Non è affatto banale soffermarsi sulle tesi di Costantino, soprattutto in virtù del fatto che esse non furono accettate dal Concilio, a dimostrazione che il medesimo non fu una parata di ecclesiastici chiamati a ratificare i capricci di un tiranno, ma un luogo aperto di discussione, che sfociò in risultati che l’Imperatore riconobbe e a cui si attenne. In particolare a non convincere i partecipanti al Concilio fu l’identificazione fra immagine e soggetto, troppo facilmente attaccabile sulla base del principio che si potesse trattare di semplice somiglianza.
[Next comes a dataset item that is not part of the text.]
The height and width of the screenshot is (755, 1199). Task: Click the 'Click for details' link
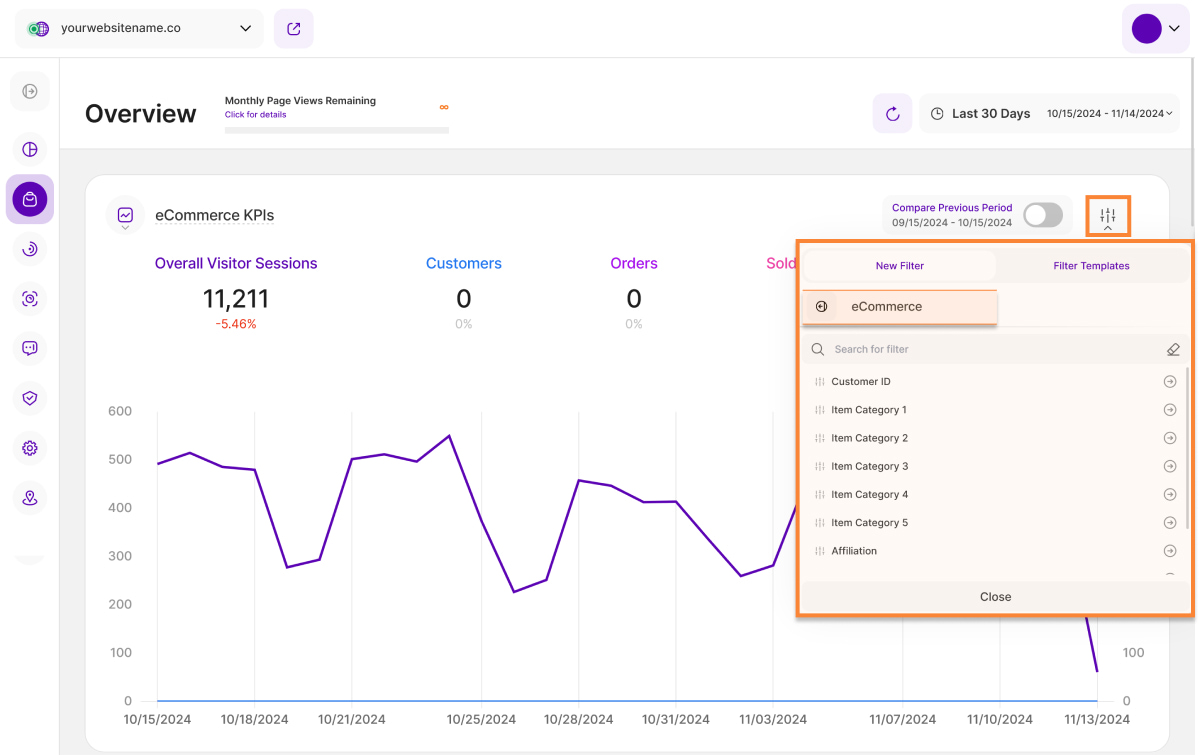pos(255,115)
Ad essere fatto proprio fu invece un principio di natura sostanzialmente greco-ellenistica, ed in particolare platonica: l’impossibilità del mondo reale di rappresentare la natura ultraterrena, ovvero lo scarto fra mondo della realtà (l’icona) e mondo delle idee (Dio). Posto che Dio si è incarnato e che quindi la carne del Cristo è di natura divinizzata, ad offendere l’incarnazione è proprio la materia che costituisce l’immagine sacra: il legno, l’oro, i pigmenti, nella loro meschina fisicità, non possono nemmeno lontanamente essere utilizzati per rappresentare la fisicità divina del Cristo.


Tutti i padri conciliari votarono a favore dell’iconoclastia. Da qui la tesi (sviluppata dopo il trionfo finale iconofilo) che si trattasse di un consesso prezzolato. Nulla di tutto ciò, come abbiamo visto. Come è certo che il mondo monastico si divise, ma in gran parte si riconobbe nella dottrina contraria alle immagini. Naturalmente vi furono voci fuori dal coro, a partire da Germano di Costantinopoli e Giovanni Damasceno, ma si tratta di espressioni di dissenso che saranno recuperate soltanto all’altezza di Nicea, e che hanno poco impatto sul momento, o perché messe a tacere con le dimissioni da patriarca (Germano) o perché provenienti dalla periferia dell’impero (Giovanni).